A Incrível Curta Vida de Sr. Lopes — A Justa Homenagem!

A vida parecia demasiado aborrecida para o Sr. Lopes, assim que veio ao mundo. Num ápice passou de uma prisão acolhedora, para uma outra prisão mas com grades. É verdade que tinha tudo o que precisava para ser feliz, segundo a filosofia que estava bastante intricada no mundo que a sua espécie conhecia. Na pequena prisão onde se encontrava, tinha uma rodinha para fazer o seu exercício físico, comer e água. Segundo o que lhe tinham ensinado, era apenas disso que ele precisaria para ser feliz. Para viver uma boa vida. Mas o Sr. Lopes era diferente. Ele, ao contrário de todos os que o acompanhavam naquela prisão, não gostava daquela vida monótona. Ele queria mais. Para ele, o mundo parecia muito mais do que simplesmente passar os seus dias fechado numa gaiola, comendo, bebendo, correndo na rodinha e fazendo as suas necessidades fisiológicas. O mundo não podia ficar apenas por ali. Tinha de existir algo mais. Para o Sr. Lopes, ser um Hamster Anão Russo, não podia significar apenas viver assim, daquela forma. Era básico demais, para um ser curioso e aventureiro como ele.

Certo dia, alguém apareceu para mudar a sua vida aborrecida. Um casal de humanos surgiu com a missão de o retirar daquela prisão. E, de um momento para o outro, o Sr. Lopes viu-se a sair dali e a sorrir de forma veemente — pois seria a oportunidade por que tanto esperara, impacientemente. Finalmente ele iria ver o que existia para além daquela gaiola, para além daquela loja de animais onde tinha sido o seu lar desde que nascera.

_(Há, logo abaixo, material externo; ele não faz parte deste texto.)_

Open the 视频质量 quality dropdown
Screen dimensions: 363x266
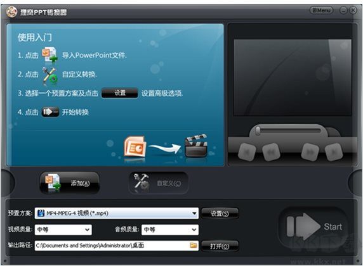(63, 230)
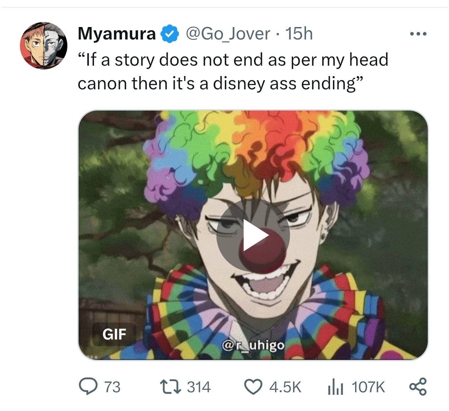Click the 107K views count
The height and width of the screenshot is (411, 449).
pyautogui.click(x=368, y=387)
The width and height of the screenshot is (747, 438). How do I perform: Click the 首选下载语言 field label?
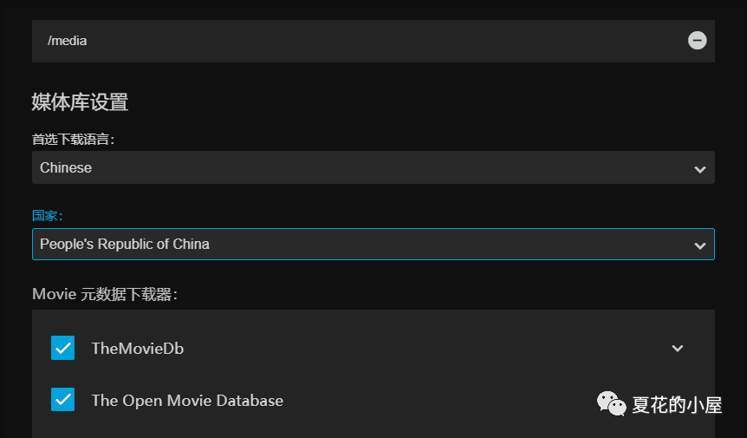[x=73, y=139]
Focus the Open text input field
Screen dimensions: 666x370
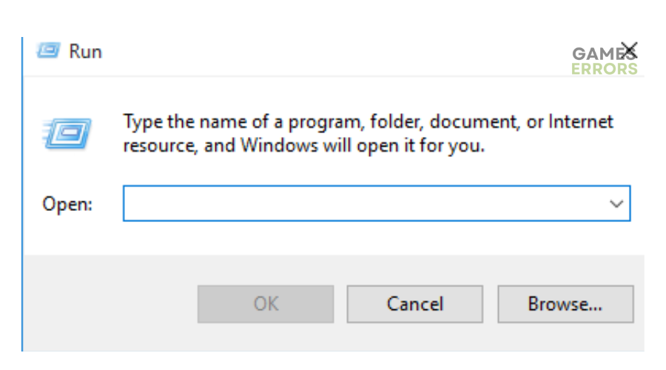tap(366, 204)
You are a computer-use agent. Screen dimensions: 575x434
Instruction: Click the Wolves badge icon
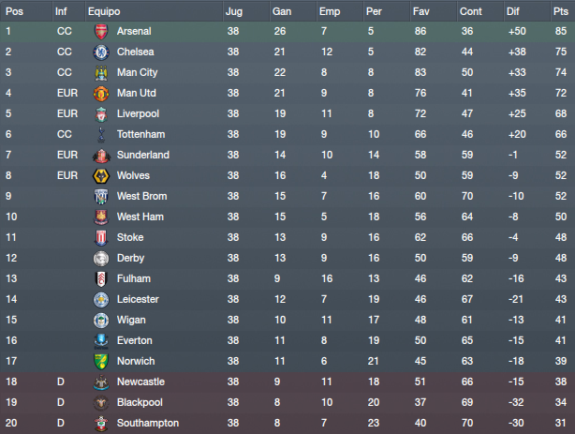click(x=101, y=176)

Mas rapidamente se apercebeu que nem tudo iria ser tão animador como pensara. Pois, quando deu por si, estava de volta a uma nova prisão, mas num sítio diferente. Apesar de tudo ser diferente do que até agora conhecia, ele estava de volta a uma gaiola. De princípio, o Sr. Lopes ficou desanimado. Mas começou a notar que, ao contrário do que tinha sido a sua experiência na loja de animais, no seu novo lar os humanos davam-lhe muito mais atenção. E tratavam-no com muito carinho. O Sr. Lopes sentia-se muitíssimo bem naquele sítio. Para além de um casal de humanos, existia também uma humana mais pequena e uma cadela com ar assustador, de tons castanhos claros, mas que não dava muita importância ao facto de ele estar ali, e de fazer agora também parte da família. O Sr. Lopes sentia-se seguro e amado ali, ao contrário do que acontecia na loja de animais. Dias, semanas e meses foram passando, e ele percebeu que ele próprio tinha sido uma espécie de prenda para a humana mais pequena daquela família, aliás, da sua agora também família. Ele gostava muito dela. Achava-a linda, e adorava sempre que ela brincava com ele.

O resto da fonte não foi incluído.